Insgesamt hatte die Ampel-Koalition wegen des enormen Bedarfs vor allem in den Städten im Koalitionsvertrag den Bau von jährlich 400.000 neuen Wohnungen angepeilt - davon 100.000 Sozialwohnungen. Auch wegen der Folgen des Ukraine-Kriegs räumte sie aber ein, das Ziel zunächst zu verfehlen. Knappe Materialien, Fachkräftemangel und gestiegene Zinsen zählen zu den Haupthindernissen. Insgesamt wurden 2022 aber 0,6 Prozent mehr Wohnungen fertiggestellt als 2021 - nämlich 295.300.
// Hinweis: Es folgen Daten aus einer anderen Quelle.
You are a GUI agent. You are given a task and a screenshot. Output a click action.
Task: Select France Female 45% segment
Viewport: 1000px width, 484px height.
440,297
Baustaatssekretär Sören Bartol (SPD) verwies darauf, dass bis 2027 18,15 Milliarden Euro für den sozialen Wohnungsbau zur Verfügung gestellt würden. Erfahrungsgemäß legten die Länder mindestens den gleichen Betrag oben drauf. In acht Ländern sei die Zahl der Sozialwohnungen bereits erhöht worden. Bauministerin Klara Geywitz (SPD) hatte in einem Interview gesagt, sie werde den Erfolg ihrer Politik nicht an einer fixen Zahl messen, »sondern daran, ob es bei den Sozialwohnungen eine Kurve nach oben gibt«.
Forderung an die Ampel
»Die bisherige Bilanz der Ampel beim Sozialwohnungsbau ist ein Trauerspiel«, sagte der Bau-Experte der Unionsfraktion, Ulrich Lange (CSU), der dpa. Die Linken-Abgeordnete Lay warf der Ampel ein krachendes Scheitern ihrer Wohnungspolitik vor. Stefan Körzell, Vorstandsmitglied des Deutschen Gewerkschaftsbunds, sagte: »Der historische Tiefstand an Sozialwohnungen muss ein Weckruf für die Bundesregierung sein.«
Der Gewerkschafter forderte den Bund unter anderem auf, Grundstücke anzukaufen, um sie verbilligt an Kommunen für sozialen Wohnungsbau abzugeben. Lange verlangte ein Sofortprogramm für den Bau: Die Neubauförderung solle erhöht, »realistische« Effizienzstandards sollten gesetzt und Erleichterungen bei der Grunderwerbssteuer umgesetzt werden. Lay forderte unter anderem ein öffentliches Wohnungsbauprogramm und ein Sondervermögen für bezahlbares Wohnen. Mindestens 20 Milliarden Euro müssten pro Jahr in den Bereich fließen. Die IG BAU hatte bereits ein Sondervermögen von 50 Milliarden für den Bau von Sozialwohnungen gefordert. AfD-Vorstandsmitglied Carlo Clemens forderte die Förderung genossenschaftlicher Wohnformen und den Ausbau der Bestände kommunaler Wohnungsbaugesellschaften.